Lo más lamentable de todo es que, a menudo, solemos hablarnos a nosotros mismos en un tono poco amable.

Podemos llegar a ser realmente duros con nosotros mismos. Injustamente castigadores.

A veces lo hacemos de manera consciente como cuanto te equivocas en algo y te dices, “¡pero qué tonto!”. Y otras veces, no somos conscientes de la opinión castigadora que tenemos hacia nosotros mismos. Somos vagamente conscientes de que sentimos cierta tristeza o ansiedad leve o disgusto… Pero no sabemos exactamente por qué.

Y esa sensación nos acompaña como ruido de fondo a lo largo del día, las semanas, los meses, los años. Y ese ruido de fondo es fruto de nuestra habla interna. Es decir, de la manera que tenemos de hablarnos a nosotros mismos.

Este habla interna es muy poderosa y tiene una repercusión directa en nuestra autoestima.

Por ejemplo, por más que te digan que vales, que eres talentosa, que puedes conseguir lo que te propongas, si no te lo dices a ti misma, de nada sirve. Si no te dices a ti mismo que mereces ser amado, que mereces una pareja que te quiera como necesitas, que mereces respeto… ¡Por más que te lo digan los demás, de poco o de nada te va a servir! Porque es el habla interna, lo que te dices a ti mismo o a ti misma, la que realmente fortalece tus creencias. Tu actitud. Tu voluntad. Tu comportamiento.

Por todo esto te propongo un ejercicio de concienciación.

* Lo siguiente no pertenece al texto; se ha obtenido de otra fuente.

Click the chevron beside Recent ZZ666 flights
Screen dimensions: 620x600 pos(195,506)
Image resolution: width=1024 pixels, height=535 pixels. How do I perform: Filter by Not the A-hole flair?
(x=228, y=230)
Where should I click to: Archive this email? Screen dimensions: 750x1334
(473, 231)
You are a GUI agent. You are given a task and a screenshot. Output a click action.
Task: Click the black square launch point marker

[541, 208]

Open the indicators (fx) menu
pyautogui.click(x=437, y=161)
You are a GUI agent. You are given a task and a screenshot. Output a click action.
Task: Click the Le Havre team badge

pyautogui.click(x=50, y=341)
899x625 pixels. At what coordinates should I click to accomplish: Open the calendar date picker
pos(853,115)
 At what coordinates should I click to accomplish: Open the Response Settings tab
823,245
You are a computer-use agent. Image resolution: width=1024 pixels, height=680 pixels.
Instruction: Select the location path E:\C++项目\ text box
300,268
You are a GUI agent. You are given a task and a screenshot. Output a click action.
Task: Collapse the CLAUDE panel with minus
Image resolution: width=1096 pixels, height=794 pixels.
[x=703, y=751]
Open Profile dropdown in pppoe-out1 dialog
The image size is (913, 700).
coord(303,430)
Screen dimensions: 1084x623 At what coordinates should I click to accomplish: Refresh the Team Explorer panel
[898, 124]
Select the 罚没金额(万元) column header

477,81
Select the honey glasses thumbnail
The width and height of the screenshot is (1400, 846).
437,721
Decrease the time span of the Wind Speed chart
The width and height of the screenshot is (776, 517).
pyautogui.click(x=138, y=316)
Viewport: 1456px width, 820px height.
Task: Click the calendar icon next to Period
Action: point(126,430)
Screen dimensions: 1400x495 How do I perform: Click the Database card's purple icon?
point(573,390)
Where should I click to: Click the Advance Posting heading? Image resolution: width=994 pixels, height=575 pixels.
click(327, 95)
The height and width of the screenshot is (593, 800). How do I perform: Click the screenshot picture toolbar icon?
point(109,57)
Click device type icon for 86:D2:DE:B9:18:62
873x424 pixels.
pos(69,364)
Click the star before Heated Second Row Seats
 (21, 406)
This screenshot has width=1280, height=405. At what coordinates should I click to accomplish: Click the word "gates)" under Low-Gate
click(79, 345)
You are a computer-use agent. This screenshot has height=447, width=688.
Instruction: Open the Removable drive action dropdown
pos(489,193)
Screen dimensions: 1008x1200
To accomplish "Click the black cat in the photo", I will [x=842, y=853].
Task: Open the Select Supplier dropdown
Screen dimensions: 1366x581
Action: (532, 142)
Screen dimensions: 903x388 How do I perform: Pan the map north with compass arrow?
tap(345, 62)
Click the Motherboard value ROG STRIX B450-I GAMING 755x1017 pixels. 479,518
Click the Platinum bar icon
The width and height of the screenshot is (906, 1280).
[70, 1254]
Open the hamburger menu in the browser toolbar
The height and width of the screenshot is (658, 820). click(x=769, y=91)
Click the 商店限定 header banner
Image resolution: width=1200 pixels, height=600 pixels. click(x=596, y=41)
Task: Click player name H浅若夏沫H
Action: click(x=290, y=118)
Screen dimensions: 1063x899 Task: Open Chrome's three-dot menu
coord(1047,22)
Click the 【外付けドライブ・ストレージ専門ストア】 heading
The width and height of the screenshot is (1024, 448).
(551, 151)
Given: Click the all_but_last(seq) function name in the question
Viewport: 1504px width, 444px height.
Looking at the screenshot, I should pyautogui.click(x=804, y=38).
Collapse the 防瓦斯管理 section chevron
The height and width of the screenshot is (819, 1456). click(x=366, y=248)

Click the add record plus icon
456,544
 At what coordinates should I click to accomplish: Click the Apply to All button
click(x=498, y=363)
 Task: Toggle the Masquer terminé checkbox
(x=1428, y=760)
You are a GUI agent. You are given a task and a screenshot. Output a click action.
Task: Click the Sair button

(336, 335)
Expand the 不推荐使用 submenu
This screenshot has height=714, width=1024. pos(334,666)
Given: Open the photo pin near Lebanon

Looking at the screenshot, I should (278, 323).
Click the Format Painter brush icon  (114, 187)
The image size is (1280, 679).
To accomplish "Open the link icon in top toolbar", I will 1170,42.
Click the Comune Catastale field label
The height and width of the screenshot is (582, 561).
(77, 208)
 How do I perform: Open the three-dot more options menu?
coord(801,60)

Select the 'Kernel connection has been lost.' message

Te propongo que durante tres semanas seguidas, a lo largo del día te preguntes. “¿cómo me siento?”. Conecta con tu estado interno. Y, a continuación, completa la frase, “En este momento puedo sentirme orgulloso de mi porque…”

Te aseguro que, por pequeño que sea, puedes encontrar un motivo. Y esto va a facilitarte que te des cuenta de tu valía real. Y te acostumbres a ella.

Y cuando de manera consciente te castigues por algo de lo que no te sientes orgullosa u orgulloso o porque hayas cometido un error. Respira hondo y activa el freno de mano emocional. Ten compasión de ti mismo.

Puedes decirte “Meter la pata es de humanos”, “¿qué puedo aprender de lo ocurrido para hacerlo mejor la próxima vez?”

Hagamos el esfuerzo de hablarnos a nosotros mismos con compasión.

Hablémonos a nosotros mismos como nos gusta que los demás nos hablen. ¡Ni más ni menos!

Y construyamos desde nuestro interior un presente y un futuro más positivo.